Building WordPress websites taught me the basics of software development.
Knowing the basics, I was able to land my first full-time software developer job.
A few years went by working as a junior software developer when it was time for a change.
I wanted to advance in my career so I transitioned into consulting.
I learned frontend, backend, databases, networking, and business by going hands-on.
But then I burned out.
After recovery, I realised I wasn’t feeling fulfilled in my job.
I started looking for ways to use my skills and knowledge to find my fulfilment.
I began writing a journal and started thinking about creating my own blog.
I went back to looking into the WordPress ecosystem.
Nothing had changed during the five years I hadn’t been involved with it.
I had gained a lot of experience and started noticing many bad things with the platform.
WordPress was very slow.
It was lacking behind the industry best practices.
WordPress was bloated.
There was no way I would build my own blog with WordPress.
I started looking for alternatives.
I experimented with these alternatives but I found them bloated as well.
None of these systems were really a perfect fit for my needs.
I started building my own blogging platform and a content management system as a side project.
I began my blogging journey by building my own blogging platform from scratch.
A year went by as I kept building my own system while using it to write my first blog.
I decided that it was time to take the project to the next level so I decided to open-source it.
It got a lot of traction and many users, but I quickly shut the project down.
Managing an open-source project was too stressful for me to do on the side of my job.
While building the system, I had learned the ins and outs of SEO and CMS.
I had learned all the technical things that happen behind the scenes when writing online.
I had learned what it takes to write successful posts for the search engines.
I had learned how to build 100% optimised articles that score a perfect 100/100 in Google Lighthouse report.
But I had nothing to show for this.
I had learned yet another skillset and gained yet some more knowledge but I was still in the starting point.
Instead of writing a blog, I had gone down the rabbit hole of learning everything there is to learn about blogging.
I decided it was time for some results with all of these skills I had acquired.
It was now time to put all this knowledge and skills into action.
All this knowledge I had gained from the early days of my WordPress consulting, my software developer career, and learning the ins and outs of SEO and blogging while building my own content management system.
This is how I finally started my own personal blog.
1. Never write directly to your blog
The number one thing to do when writing any content online is to never write it directly to the publishing platform.
Treat your publishing platform, such as WordPress only as the publishing platform.
Value your work and manage your content in your own hard drives and other cloud services.
When something goes wrong with your publishing platform you have your work safe.
When you want to switch platforms, you have your work in transferrable format.
2. Always try to tell stories
No matter what kind of content you are publishing, try to tell some kind of story.
Stories are engaging and they sell.
3. Write easy to read content
People scan the web and most people do not read every single word in your blog post.
That is why it is recommended to write easy to read content by keeping paragraphs short and using clear headings to split your text.
Using images and lists is also a great way to break up your content and deliver your main points in simple formats.

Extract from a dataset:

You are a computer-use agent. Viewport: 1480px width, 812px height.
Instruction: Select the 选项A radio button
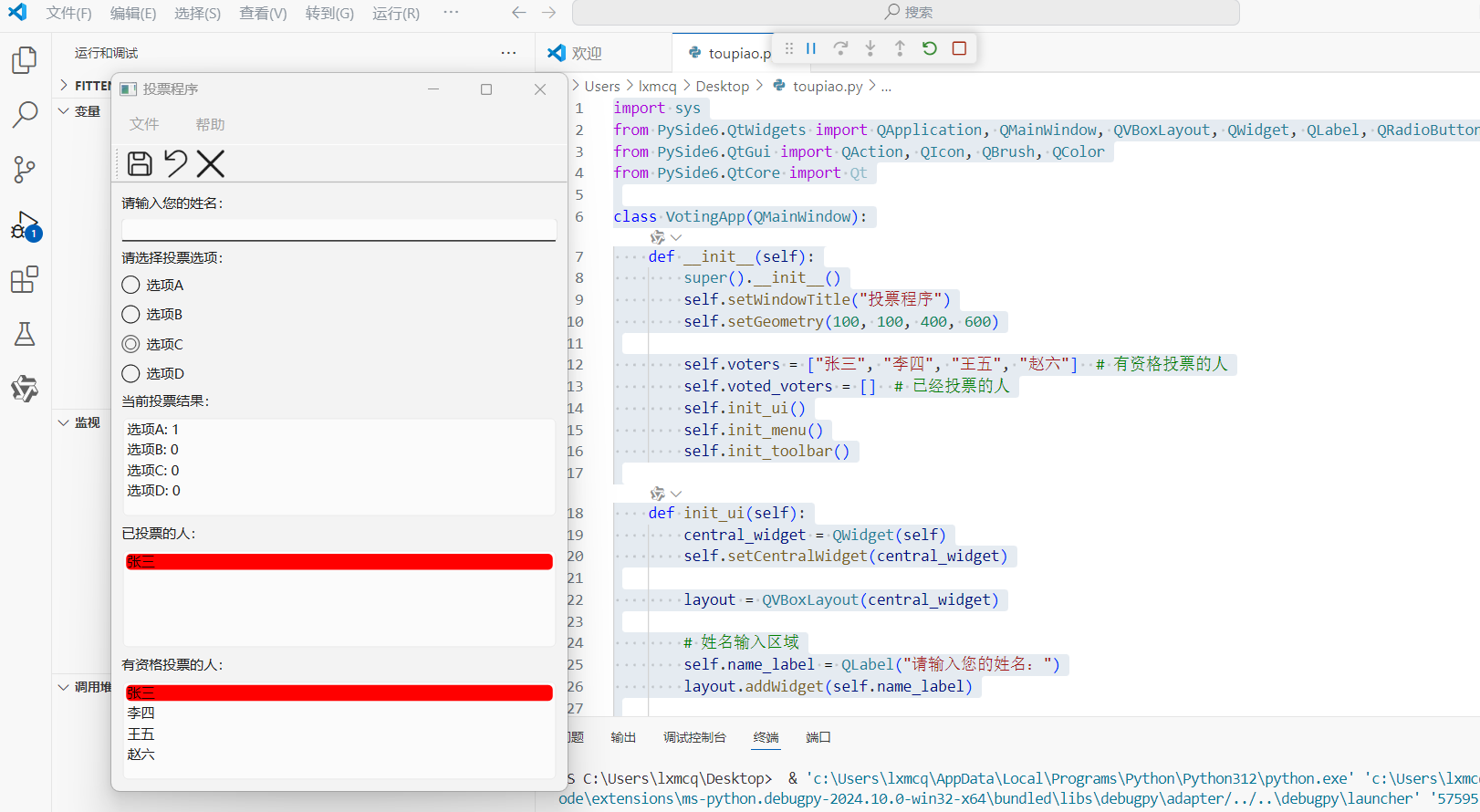coord(131,286)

4. Prefer evergreen content
There are many ways to write a blog.
Some might use a blog to keep their readers up to date on what is going on day in day out.
I personally prefer to try to write long lasting, evergreen content.

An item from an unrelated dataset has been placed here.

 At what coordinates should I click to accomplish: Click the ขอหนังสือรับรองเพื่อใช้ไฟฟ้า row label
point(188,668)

Evergreen content is content that doesn’t get old and is still relevant in the future.
Take example this post.
This post should still be relevant in ten years if nothing major happens to the internet as we know it.
This post is not aimed to bring overnight success, but rather to provide relevant information in the future as well.
5. Use your personality, but maintain structure
As a writer, you should try to bring your personality to your writing while providing relevant information.
This is because it makes you stand out and makes your content unique.
When you use your personality in your writing it makes it nearly impossible for other entities to compete against your style and content.
6. Quality over quantity
It might be good to begin new blogs with lots of content to see what sticks over the long run.
However, publishing bad quality content will bite you back in the future.
You can always edit your badly written posts in the future, but it is much less stressful to take care of post quality right from the start.
This way you don’t have to worry about bad quality content when you start getting traffic.
There is nothing better than knowing that you crafted your posts with everything you had when people actually start reading them.
7. Keep experimenting
Don’t make your blogging so serious and try to experiment with different writing styles and ways to publish your content.
You never know what you might find when you try different approaches of delivering content.